** What this exercise asks **
[a] In two sentences, summarize the article below on China's 2018 rocket launches.
[b] Using the article below on China's 2018 rocket launches, decide whether each statement agrees with it. Answer yes or no, and quote the words of the article that settle it.
(i) In 2016, China and the US staged the same number of launches.
(ii) 2018 was the first year in which China outperformed the US in launch attempts.
(iii) The last launch of 2018 used a Falcon 9 rocket.

** Source text **
Nation launches the most rockets in 2018
A Long March 3B carrier rocket lifts off from the Xichang Satellite Launch Center in Sichuan province on Feb 12 to place two Beidou navigation satellites in orbit. (PHOTO / VCG)
China's space industry has taken huge strides in the past 12 months, culminating in last week's successful landing of a probe on the far side on the moon for the first time in history.
Last year not only saw the start of the Chang'e 4 lunar program, but also marked the first time China had launched more rockets into orbit than any other country in a year.
China saw 39 orbital launches in 2018, equaling the nation's total space missions in the 1990s.
These launches accounted for one-third of the world's space missions last year - more than the combined missions of Russia, the European Union and India, which ranked third to fifth in the annual launch list. The second-highest number of launches was 34 by the United States.
As no probe had landed on the far side before, all scientific information obtained by the Chang’e 4 will be new to the world
Zhang He, executive director of the Chang’e 4 program at the China Academy of Space Technology
China's 39 missions were the most of any nation in a single year since 2000, when Russia carried out the same number.
In 2017, China conducted 18 space launches, the US 29 and Russia 20. In 2016, China and the US both staged 22 launches.
Largely due to China's space activities, 2018 was the first year since 1990 in which 100 orbital launches were made worldwide. In 1990, 121 launches took place.
Since 1964, more than 100 launches had taken place annually for 27 years, but the numbers tailed off through the 1990s and 2000s for a host of reasons, the main one being the end of the space race between the US and the Soviet Union.
Elon Musk, founder and CEO of SpaceX, the private US aerospace manufacturer and transportation services company, wrote on his Twitter account late last month that he thought China's space progress was "amazing", adding that last year the country had staged more orbital launches than the US for the first time.
However, the tech tycoon was wrong - it was the third time China had outperformed the US in launch attempts, the previous times being in 2011 and 2012.
The first space launch last year was made by Musk's Falcon 9 Full Thrust rocket to send a classified US satellite into orbit. The satellite was feared lost shortly after launch due to technical problems.
The last launch of the year was that of China's Long March 2D rocket, which successfully placed into orbit the first satellite of what is intended to be the nation's largest space-based network.

** Supplied entries **
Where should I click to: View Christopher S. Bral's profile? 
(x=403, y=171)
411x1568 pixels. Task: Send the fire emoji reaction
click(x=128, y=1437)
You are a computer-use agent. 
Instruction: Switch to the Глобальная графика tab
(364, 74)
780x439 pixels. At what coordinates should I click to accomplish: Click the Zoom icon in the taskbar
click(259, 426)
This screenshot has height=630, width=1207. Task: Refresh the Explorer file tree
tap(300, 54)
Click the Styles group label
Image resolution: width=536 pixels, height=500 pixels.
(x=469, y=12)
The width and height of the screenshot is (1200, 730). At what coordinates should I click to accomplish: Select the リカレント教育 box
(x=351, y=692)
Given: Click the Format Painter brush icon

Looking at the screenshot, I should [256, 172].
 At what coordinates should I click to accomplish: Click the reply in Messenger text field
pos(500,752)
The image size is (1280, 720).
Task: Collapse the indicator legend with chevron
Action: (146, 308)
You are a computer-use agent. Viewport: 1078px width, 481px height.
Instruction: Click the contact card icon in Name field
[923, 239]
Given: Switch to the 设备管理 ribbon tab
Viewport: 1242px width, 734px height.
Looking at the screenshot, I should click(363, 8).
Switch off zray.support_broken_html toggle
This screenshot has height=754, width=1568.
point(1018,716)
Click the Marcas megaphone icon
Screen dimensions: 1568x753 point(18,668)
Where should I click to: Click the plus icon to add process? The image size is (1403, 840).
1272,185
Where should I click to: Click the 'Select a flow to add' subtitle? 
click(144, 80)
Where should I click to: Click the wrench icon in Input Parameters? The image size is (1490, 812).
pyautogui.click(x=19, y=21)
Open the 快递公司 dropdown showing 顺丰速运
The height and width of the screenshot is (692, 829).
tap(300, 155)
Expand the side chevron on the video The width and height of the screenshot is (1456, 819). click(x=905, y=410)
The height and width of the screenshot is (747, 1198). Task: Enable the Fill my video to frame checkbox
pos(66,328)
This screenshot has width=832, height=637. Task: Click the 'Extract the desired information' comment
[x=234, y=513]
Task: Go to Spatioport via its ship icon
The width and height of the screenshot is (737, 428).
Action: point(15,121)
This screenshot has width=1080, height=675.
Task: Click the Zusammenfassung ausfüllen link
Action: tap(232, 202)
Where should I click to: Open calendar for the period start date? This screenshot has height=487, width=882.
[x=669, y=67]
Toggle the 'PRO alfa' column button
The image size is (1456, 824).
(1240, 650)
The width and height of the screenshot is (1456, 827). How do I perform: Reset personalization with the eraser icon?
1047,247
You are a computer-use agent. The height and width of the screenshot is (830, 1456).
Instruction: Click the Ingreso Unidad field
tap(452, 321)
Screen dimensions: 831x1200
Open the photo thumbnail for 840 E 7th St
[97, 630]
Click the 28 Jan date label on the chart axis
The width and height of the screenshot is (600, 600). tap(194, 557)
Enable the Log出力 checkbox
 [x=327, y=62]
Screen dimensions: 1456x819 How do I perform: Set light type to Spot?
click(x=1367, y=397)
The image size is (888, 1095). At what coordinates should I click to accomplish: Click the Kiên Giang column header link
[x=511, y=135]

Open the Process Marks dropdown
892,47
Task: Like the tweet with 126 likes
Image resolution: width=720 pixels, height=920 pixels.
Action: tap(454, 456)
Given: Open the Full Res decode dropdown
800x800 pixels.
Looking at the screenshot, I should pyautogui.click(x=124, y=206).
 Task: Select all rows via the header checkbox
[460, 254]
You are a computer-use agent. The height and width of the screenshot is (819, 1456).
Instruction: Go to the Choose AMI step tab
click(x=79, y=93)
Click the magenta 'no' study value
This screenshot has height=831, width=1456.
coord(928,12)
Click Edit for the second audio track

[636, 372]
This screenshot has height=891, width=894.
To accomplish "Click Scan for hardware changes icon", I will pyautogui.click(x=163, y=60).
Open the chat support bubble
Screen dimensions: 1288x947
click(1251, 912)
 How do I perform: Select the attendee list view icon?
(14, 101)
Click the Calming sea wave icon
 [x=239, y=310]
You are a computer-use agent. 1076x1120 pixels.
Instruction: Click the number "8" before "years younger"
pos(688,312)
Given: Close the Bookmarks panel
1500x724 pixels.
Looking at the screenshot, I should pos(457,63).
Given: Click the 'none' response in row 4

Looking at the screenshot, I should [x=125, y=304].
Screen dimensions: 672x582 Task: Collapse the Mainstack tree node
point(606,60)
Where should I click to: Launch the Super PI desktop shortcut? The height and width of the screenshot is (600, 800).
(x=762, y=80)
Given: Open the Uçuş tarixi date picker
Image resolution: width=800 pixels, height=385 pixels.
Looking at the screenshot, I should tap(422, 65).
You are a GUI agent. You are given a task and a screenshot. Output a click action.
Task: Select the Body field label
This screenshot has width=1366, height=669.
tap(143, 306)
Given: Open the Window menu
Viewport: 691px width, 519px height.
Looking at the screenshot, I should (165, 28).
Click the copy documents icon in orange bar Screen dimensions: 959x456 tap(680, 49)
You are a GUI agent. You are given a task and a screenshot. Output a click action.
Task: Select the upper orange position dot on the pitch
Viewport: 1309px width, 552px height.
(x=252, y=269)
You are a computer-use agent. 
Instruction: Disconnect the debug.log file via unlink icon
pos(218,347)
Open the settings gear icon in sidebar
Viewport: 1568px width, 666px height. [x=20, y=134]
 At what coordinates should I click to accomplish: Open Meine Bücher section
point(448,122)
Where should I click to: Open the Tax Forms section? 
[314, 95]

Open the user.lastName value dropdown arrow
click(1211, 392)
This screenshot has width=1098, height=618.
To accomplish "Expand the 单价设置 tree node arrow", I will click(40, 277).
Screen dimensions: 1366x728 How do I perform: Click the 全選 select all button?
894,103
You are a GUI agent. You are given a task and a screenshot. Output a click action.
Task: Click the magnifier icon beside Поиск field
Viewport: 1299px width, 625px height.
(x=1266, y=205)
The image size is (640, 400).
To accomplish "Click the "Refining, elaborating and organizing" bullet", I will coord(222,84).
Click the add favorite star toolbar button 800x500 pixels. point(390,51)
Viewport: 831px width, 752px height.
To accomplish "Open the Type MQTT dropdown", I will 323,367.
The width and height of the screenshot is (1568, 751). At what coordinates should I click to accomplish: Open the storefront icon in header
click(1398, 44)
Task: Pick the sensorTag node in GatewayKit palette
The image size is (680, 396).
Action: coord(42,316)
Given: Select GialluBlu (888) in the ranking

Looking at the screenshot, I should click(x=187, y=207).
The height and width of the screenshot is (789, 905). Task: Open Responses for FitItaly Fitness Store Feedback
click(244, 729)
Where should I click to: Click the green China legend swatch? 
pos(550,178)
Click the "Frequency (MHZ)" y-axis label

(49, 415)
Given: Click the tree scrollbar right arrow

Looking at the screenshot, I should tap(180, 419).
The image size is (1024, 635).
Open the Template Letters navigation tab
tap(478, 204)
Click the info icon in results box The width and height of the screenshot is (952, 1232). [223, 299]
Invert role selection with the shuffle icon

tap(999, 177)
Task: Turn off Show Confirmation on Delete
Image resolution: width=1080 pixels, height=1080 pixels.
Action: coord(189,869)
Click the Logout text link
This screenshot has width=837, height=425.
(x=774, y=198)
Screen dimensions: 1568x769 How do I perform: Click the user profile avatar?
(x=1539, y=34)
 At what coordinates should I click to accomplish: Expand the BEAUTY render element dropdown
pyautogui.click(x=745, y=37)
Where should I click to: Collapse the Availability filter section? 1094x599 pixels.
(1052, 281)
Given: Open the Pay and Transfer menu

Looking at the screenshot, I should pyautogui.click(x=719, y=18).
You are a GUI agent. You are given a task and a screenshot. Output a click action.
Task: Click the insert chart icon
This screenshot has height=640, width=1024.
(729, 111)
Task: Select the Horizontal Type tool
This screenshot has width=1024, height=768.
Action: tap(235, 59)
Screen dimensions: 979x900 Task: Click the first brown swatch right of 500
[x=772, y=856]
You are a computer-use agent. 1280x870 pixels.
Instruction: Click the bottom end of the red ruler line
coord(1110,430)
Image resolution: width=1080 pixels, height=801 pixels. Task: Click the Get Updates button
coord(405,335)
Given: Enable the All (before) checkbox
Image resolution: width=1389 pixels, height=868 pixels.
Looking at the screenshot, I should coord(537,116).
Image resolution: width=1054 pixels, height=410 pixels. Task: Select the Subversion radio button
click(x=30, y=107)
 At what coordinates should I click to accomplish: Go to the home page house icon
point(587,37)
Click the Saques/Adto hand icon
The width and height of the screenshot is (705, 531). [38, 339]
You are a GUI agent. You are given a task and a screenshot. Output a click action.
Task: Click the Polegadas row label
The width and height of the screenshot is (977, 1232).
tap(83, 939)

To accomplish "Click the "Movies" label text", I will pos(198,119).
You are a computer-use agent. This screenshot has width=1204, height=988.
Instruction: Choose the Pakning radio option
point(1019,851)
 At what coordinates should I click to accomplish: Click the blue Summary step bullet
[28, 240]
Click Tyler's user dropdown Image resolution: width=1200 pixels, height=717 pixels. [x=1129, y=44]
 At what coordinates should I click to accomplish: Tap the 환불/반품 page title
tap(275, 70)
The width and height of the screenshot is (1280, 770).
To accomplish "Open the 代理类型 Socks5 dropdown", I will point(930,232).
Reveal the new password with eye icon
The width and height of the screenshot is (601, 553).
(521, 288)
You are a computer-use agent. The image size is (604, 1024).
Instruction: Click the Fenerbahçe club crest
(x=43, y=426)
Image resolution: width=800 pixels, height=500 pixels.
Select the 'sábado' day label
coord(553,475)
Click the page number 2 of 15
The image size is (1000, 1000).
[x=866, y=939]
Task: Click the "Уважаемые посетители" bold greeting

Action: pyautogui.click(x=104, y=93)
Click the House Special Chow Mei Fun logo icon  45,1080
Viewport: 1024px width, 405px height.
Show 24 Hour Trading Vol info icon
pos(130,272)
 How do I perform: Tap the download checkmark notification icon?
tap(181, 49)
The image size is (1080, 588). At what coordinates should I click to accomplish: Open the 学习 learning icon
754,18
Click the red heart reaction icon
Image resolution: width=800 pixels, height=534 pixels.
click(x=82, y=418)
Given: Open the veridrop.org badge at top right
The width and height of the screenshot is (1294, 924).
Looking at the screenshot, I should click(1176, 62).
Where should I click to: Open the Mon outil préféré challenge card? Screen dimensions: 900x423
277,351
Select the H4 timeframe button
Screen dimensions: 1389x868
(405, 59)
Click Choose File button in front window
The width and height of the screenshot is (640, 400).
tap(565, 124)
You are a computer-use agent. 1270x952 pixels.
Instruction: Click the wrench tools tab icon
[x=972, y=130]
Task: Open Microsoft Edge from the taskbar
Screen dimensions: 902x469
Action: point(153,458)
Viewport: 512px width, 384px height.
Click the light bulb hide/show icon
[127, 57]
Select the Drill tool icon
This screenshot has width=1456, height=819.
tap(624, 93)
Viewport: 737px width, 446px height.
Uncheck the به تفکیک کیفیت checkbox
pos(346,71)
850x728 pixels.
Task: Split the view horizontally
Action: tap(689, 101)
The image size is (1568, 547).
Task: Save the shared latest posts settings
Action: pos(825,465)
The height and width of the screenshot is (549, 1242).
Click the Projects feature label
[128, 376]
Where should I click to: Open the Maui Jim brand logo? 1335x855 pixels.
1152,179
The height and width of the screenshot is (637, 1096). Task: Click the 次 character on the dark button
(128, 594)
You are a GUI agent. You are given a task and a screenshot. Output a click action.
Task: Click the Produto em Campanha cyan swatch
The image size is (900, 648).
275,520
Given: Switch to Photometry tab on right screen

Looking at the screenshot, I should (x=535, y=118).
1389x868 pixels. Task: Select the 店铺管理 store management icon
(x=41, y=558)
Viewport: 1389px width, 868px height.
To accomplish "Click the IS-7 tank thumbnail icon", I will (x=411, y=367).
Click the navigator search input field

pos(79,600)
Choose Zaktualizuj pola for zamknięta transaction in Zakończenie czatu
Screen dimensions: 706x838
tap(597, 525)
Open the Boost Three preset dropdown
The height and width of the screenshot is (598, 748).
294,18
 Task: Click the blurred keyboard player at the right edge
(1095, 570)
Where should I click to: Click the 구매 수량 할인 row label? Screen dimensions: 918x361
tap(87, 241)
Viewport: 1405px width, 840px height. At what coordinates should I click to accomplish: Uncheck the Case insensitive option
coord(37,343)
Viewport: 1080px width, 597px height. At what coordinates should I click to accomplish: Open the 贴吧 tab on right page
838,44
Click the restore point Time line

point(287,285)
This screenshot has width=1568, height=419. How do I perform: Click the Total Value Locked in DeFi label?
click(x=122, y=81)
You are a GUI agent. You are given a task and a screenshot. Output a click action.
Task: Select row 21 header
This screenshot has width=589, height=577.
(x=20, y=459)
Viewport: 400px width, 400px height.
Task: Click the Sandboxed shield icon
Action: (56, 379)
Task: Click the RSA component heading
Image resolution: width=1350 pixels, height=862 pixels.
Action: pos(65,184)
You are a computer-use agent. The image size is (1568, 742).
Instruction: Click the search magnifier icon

** Full answers **
[a] China carried out 39 orbital launches in 2018, the most of any country that year and one-third of the world's space missions, ahead of the 34 launches by the United States. That year also saw the start of the Chang'e 4 lunar program, and largely because of China's activity, 2018 was the first year since 1990 with 100 orbital launches worldwide.

[b]
(i) Yes: "In 2016, China and the US both staged 22 launches."
(ii) No: "it was the third time China had outperformed the US in launch attempts, the previous times being in 2011 and 2012."
(iii) No: "The last launch of the year was that of China's Long March 2D rocket"